Work to do: Reproduce the passage of the article on computer software piracy that begins at the words "In a variation" and stops after "to store information.", substituting "phone call" for "telephone call".

Page text:

Technology; Piracy in Era Of Computers

Feb. 24, 1983 - The New York Times

AFTER a number of false starts against the black market in computer software and hardware, efforts are under way to protect future computer products by making each one as distinctive as the person who uses it and thus harder to copy.

As a result, there may be gradual erosion of the difference between hardware and software and a significant change in the way ordinary users purchase and operate their computers.

Over the short run, manufacturers acknowledge privately, the battle against software pirates is already lost. Most software comes packaged on floppy disks, record-like pieces of plastic that store information. And most computers include utility programs making it possible for even a novice to make an exact electronic back-up copy of almost any commercially available program.

Thus computer owners can exchange thousands of dollars worth of software as easily as children trade bubble-gum cards.

Some mail-order houses sell pirated copies of software for half the cost of the original.

Efforts by legitimate manufacturers to encode their programs to prevent copying have merely led to an expensive cat-and mouse game, in which determined hobbyists and pirates break the codes as fast as manufacturers create them.

Manufacturers hope for better luck with the next generation of computers. Seymour Rubinstein, president of the Micropro International Corporation, a leading software house, said, ‘‘Eventually each machine and program will have a specific identity, and they will only run together.’’

In the most widely suggested plan, every computer in the country would be sold with an electronic ‘‘serial number’’ in the computer’s central processing unit. The machine would compare its own number with one embossed on the software sold to the machine’s owner. Users could make unlimited back-up copies but could not pass them on because neither the machine nor the software could operate unless the numbers matched.

But a problem, according to Mr. Rubenstein, arises if the computer is repaired or replaced. Users would find that their old software would not operate with the new machine. ‘‘There are ways around that, but we’re still working on it,’’ said Mr. Rubenstein, who is studying copy-protection methods with a committee of the Association for Data Processing Service Organizations.

In a variation of the serial-number plan, the first use of new software would prompt a message from the computer showing the identification numbers of the program and of the machine itself. The user would make a telephone call to the manufacturer, giving his credit card number and the two serial numbers, and would receive a code to make the software function on that machine.

More radical plans envision the elimination of floppy disks, which many people already regard as an inefficient way to store information.

Instead of a disk, a computer program would be stored on a ROM, meaning ‘‘Read Only Memory.’’ This is a computer chip engraved with unalterable computer instructions. When purchased, the computer would already include chips containing popular software, such as word processing programs, spreadsheets for financial planning or graphics packages. But access to the programs would be limited to users paying the price for the key to unlock the full powers of their machine.

Supplied entries:
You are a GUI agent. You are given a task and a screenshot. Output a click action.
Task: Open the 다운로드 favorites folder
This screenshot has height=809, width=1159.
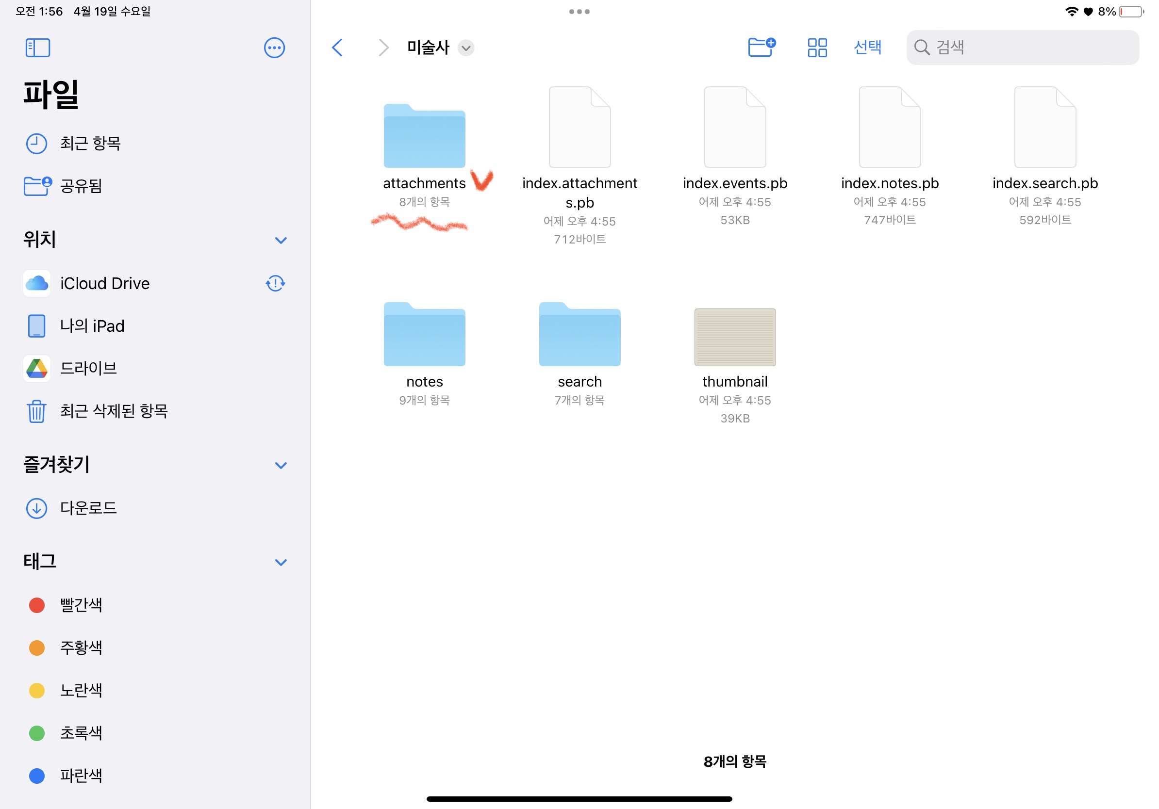pos(88,508)
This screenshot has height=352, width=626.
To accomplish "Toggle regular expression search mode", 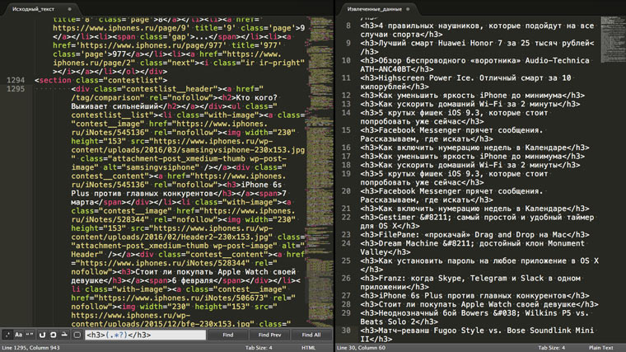I will 7,335.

Task response:
In a variation of the serial-number plan, the first use of new software would prompt a message from the computer showing the identification numbers of the program and of the machine itself. The user would make a phone call to the manufacturer, giving his credit card number and the two serial numbers, and would receive a code to make the software function on that machine.

More radical plans envision the elimination of floppy disks, which many people already regard as an inefficient way to store information.